Modern Wooden Stairs – What You Need to Know Before You Build Your Own Wood Stairs
In theory, there is nothing technically difficult about building wooden stairs, but it is considered to be one of the most challenging do-it-yourself projects that a home owner could undertake. There is a lot more to building a stairway than just the decorative wood stair balusters, so the first you thing have to do, is to check with your local building codes office to find out what the local requirements are because, for safety reasons, there are strict guidelines that you will have to follow.
You will then need to meticulously plan your wood staircase, making sure that you meet the local building regulations. Because people are so used to using professionally built staircases, it is vital that you build your stairs in a way that ensures that there is no difference in height between the steps, the steps are neither too shallow nor too tall, and, of course, everything has to be true and stable.
If you are going to build your own custom wood stair design, it is also advisable to purchase all the wood stair parts that you will need from a reputable supplier. If you use a specialist supplier, they will be able to supply you with quality stairway components and help you with design, fabrication and installation as well.

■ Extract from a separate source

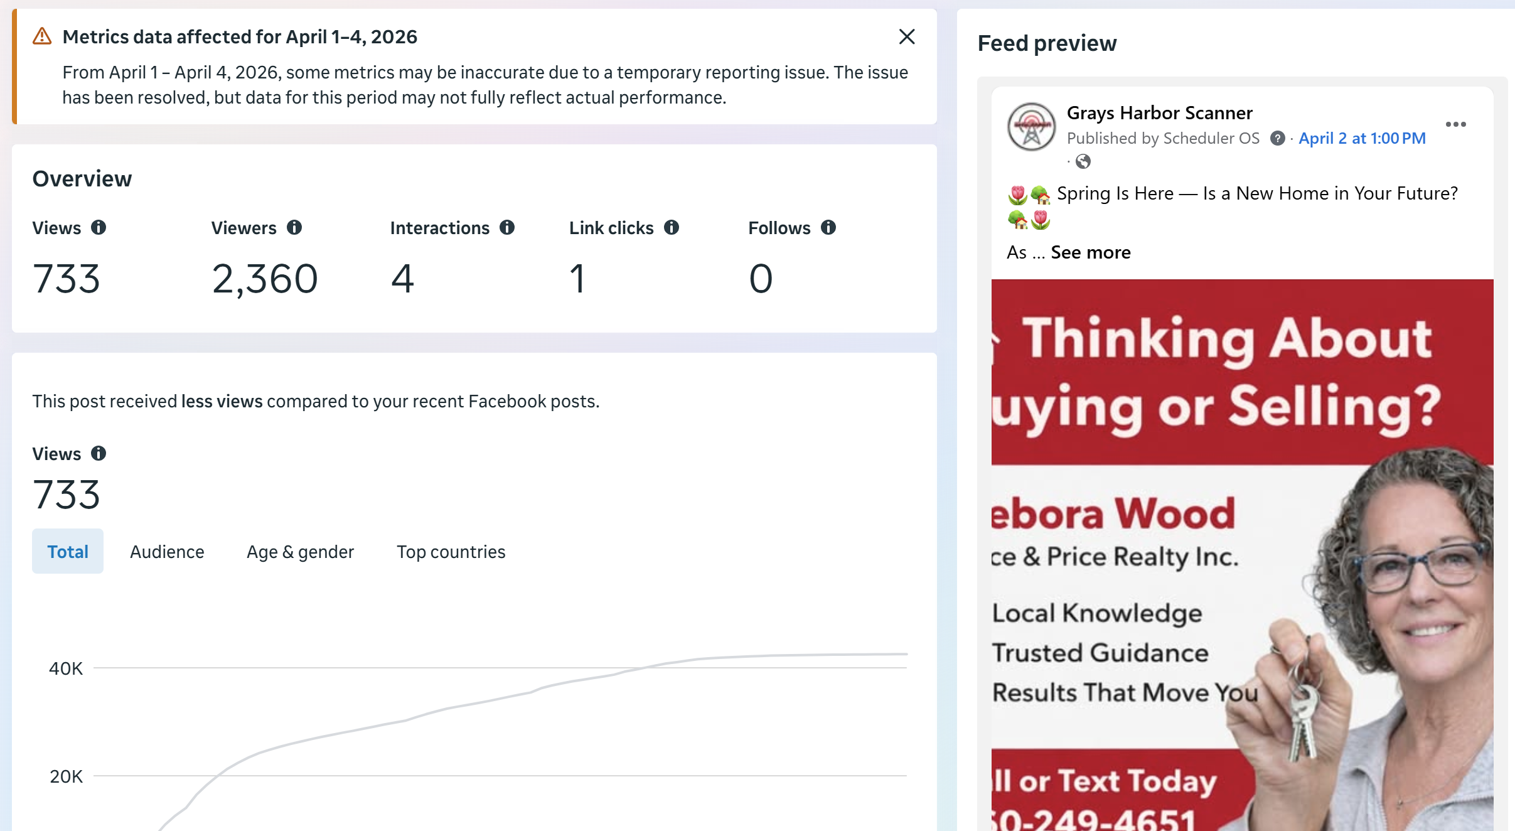Viewport: 1515px width, 831px height.
Task: Switch to the Top countries tab
Action: (x=451, y=551)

You will also need to understand the terminology used for the various wood stair parts, so here is a guide to some of the terms that are used in a custom wood stair design.

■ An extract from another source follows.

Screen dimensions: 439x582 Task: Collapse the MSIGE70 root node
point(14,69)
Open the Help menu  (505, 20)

The tread is the horizontal part of the stairway that is stepped on. The thickness of a tread is the same as any other wooden flooring and the tread depth refers to the distance between the vertical panels, called the risers, which sit between each step.
The riser is the vertical panel that is situated between the treads. It forms the face of the step, but it may be missing on some custom wood stair designs, which would be called an open stair effect.
A stringer is the structural long piece of timber that supports the risers, treads, wood stair balusters, and other components of a staircase. On a typical stairway there will be three of these stringers; one on each side and one in the centre.
Wood stair balusters are the vertical posts that support the handrail. Sometimes called a spindle, or a guard; the balusters act as the infill between the treads and the handrail. They can be either plain, or decorative, and treads often need two balusters each.
The bullnose step is a step that has a rounded, quarter circle, edge to it, which is usually found at the bottom of a flight of stairs. Sometimes called a starter step, the bottom step is quite often wider than the remaining steps of the staircase.
Winder steps are the steps that are used when the stairway changes direction without a landing. They are the treads that are shorter at one end than the other, which you would find where a stairway turns a corner, or on a spiral staircase.
Rise and run
The terms rise and run are used to describe height and vertical distance. The total rise is the height between floors or landings, while the rise of each step is the vertical distance between each tread. The total run is the horizontal distance between the very first riser and the last, and the distance between the front and the rear edges of a tread is called the tread depth.
If you are going to build your own custom wood stair design, it does take a lot of very careful and precise planning and it’s not the easiest of do-it-yourself jobs to do. However, so long as you use quality wood stair parts and get professional help when you need it, it is something that anyone with a basic knowledge or carpentry can do.